Özetle, Zelenski, Ukrayna ordusunun bugün artık sonuç getirmediği iyice netleşen, “karşı taarruzunu” sanırım o son beş aylık fırsatı değerlendirebilmek için de tasarlamıştı. Ancak işte şimdi o süre sona ermiş durumda. Kasım geldi çattı. Son günlerde gözümüze çarpan, Kiev yönetimi için ayrılan fonlar küçülürken Ukrayna cephesinde ve Kiev’de ilginç gelişmeler olduğu.
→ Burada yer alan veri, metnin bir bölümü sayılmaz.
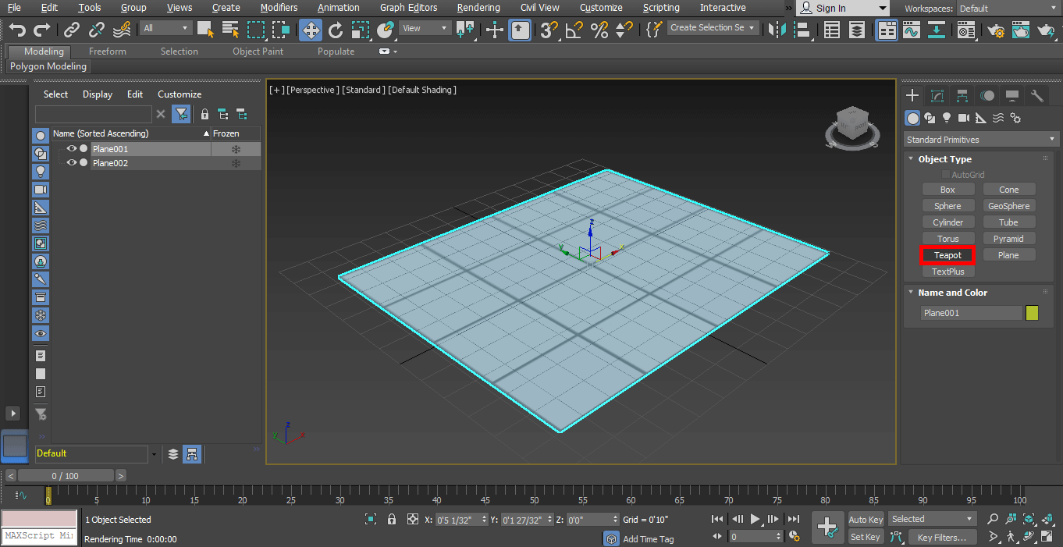Open the Modifiers menu
The width and height of the screenshot is (1063, 547).
(279, 8)
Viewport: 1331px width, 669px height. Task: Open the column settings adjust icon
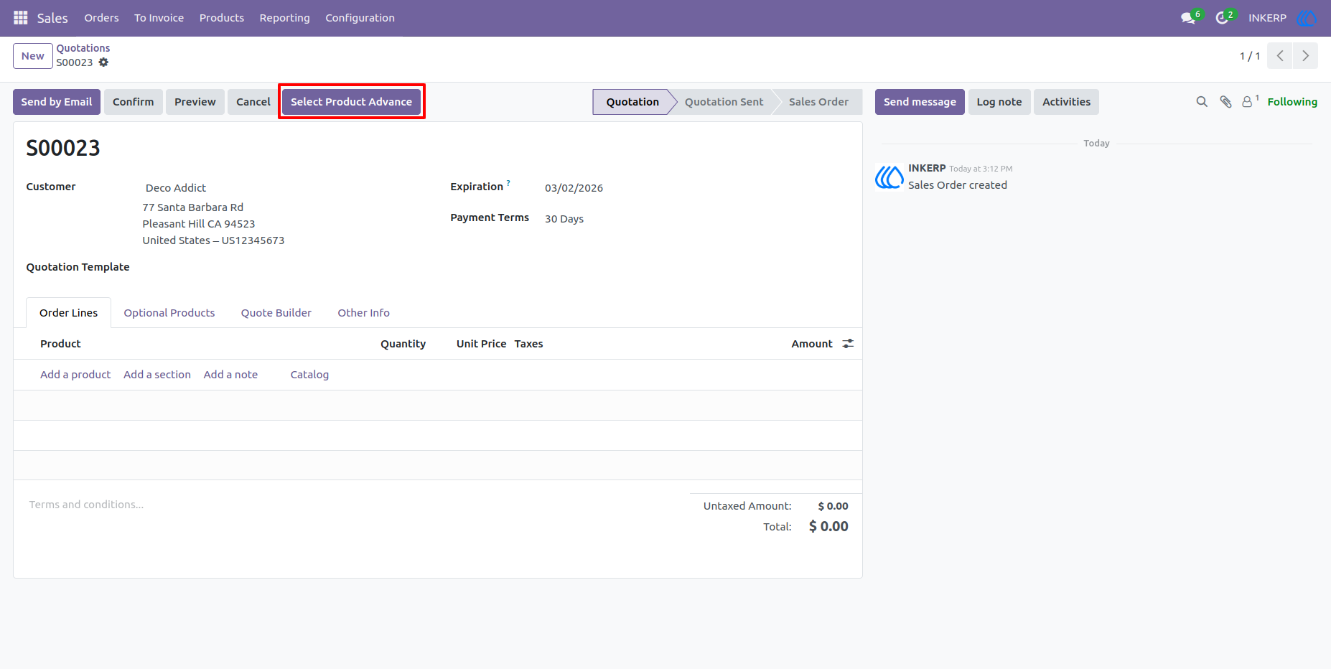point(848,344)
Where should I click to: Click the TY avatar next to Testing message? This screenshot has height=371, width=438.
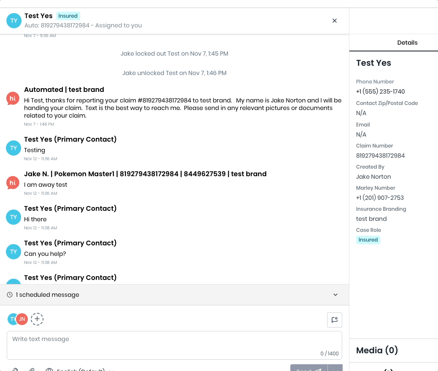14,148
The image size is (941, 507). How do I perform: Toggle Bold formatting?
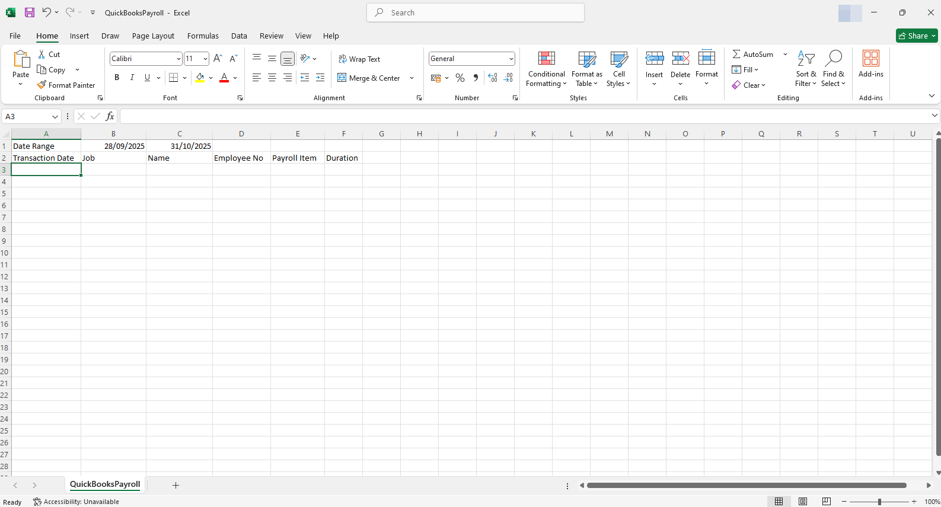[x=117, y=78]
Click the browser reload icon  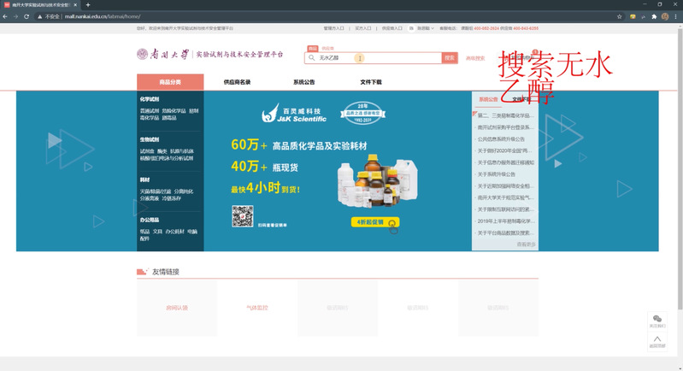(26, 16)
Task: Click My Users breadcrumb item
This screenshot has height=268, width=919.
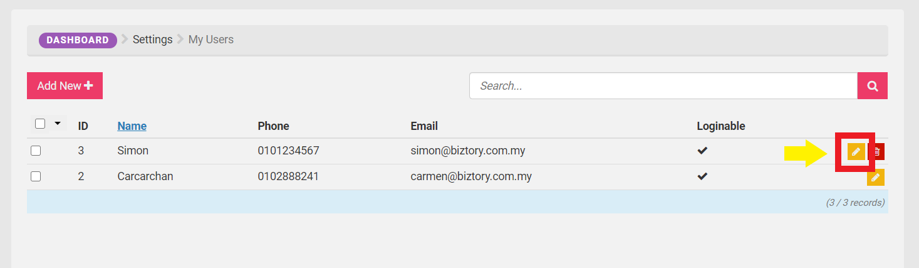Action: 211,40
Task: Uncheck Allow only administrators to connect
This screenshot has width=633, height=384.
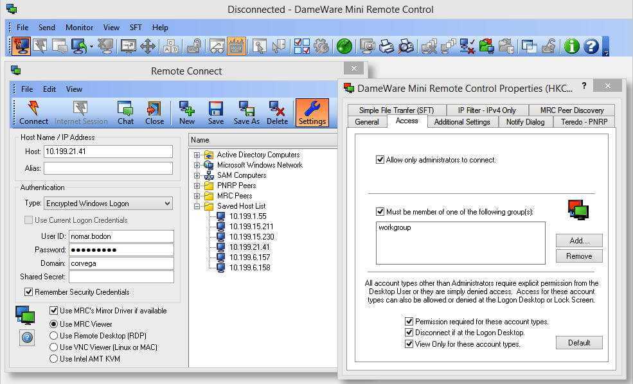Action: (x=380, y=160)
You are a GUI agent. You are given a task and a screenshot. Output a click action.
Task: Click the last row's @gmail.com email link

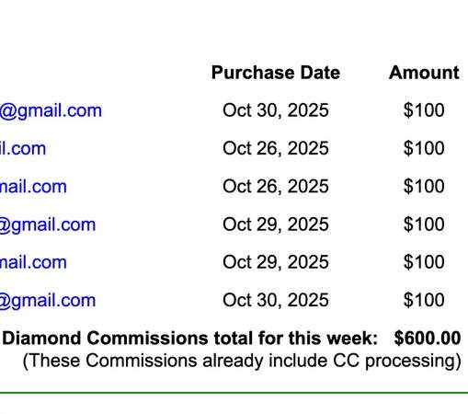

‘Washington – Moskova görüşüyor’ iddiası
Gelişmeler arasında belki de en fazla öne çıkanı, uluslararası ilişkiler uzman, gazeteci ve yazar Andrew Korbyko’nun 8 Kasım tarihli blog yazısında aktardıkları. Korbyko’nun iddiasına göre, Amerikalılarla Ruslar arasında şu sıralar gizli görüşmeler gerçekleşiyor. Görüşmelerin ayrıntılarına ilişkin tahminlerde bulunmak zor olsa da, gazeteci Korbyko, bu görüşmelerin arka planında Ukrayna ile Rusya’yı müzakere masasına döndürerek barış müzakerelerinin yeniden başlamasını sağlayabilmek olduğu iddiasında. Ona göre, Batılılar bu yolda pürüz çıkarmayı sürdürmesi halinde, Zelenski’den kurtulmanın hesaplarını da yapıyor.
Bu arada, Amerikan yayın kuruluşu NBC de, 4 Kasım tarihli bir haberinde Amerikan ve Avrupalı yetkililerin savaşı sona erdirebilmek için Rusya’ya hangi tavizlerin verilebileceği konusunda Ukrayna yönetimi ile kapalı kapılar arkasında müzakereler yürüttüğünü ileri sürüyordu.
Peki mesele iddialardaki istikamete doğru kayarsa, Rusya ile masaya oturmaya karşı çıktığı gibi Batı’dan kendisine gelen finansal desteğin daha da artması gerektiğinde ısrarcı olan Zelenski’nin akıbeti ne olacak?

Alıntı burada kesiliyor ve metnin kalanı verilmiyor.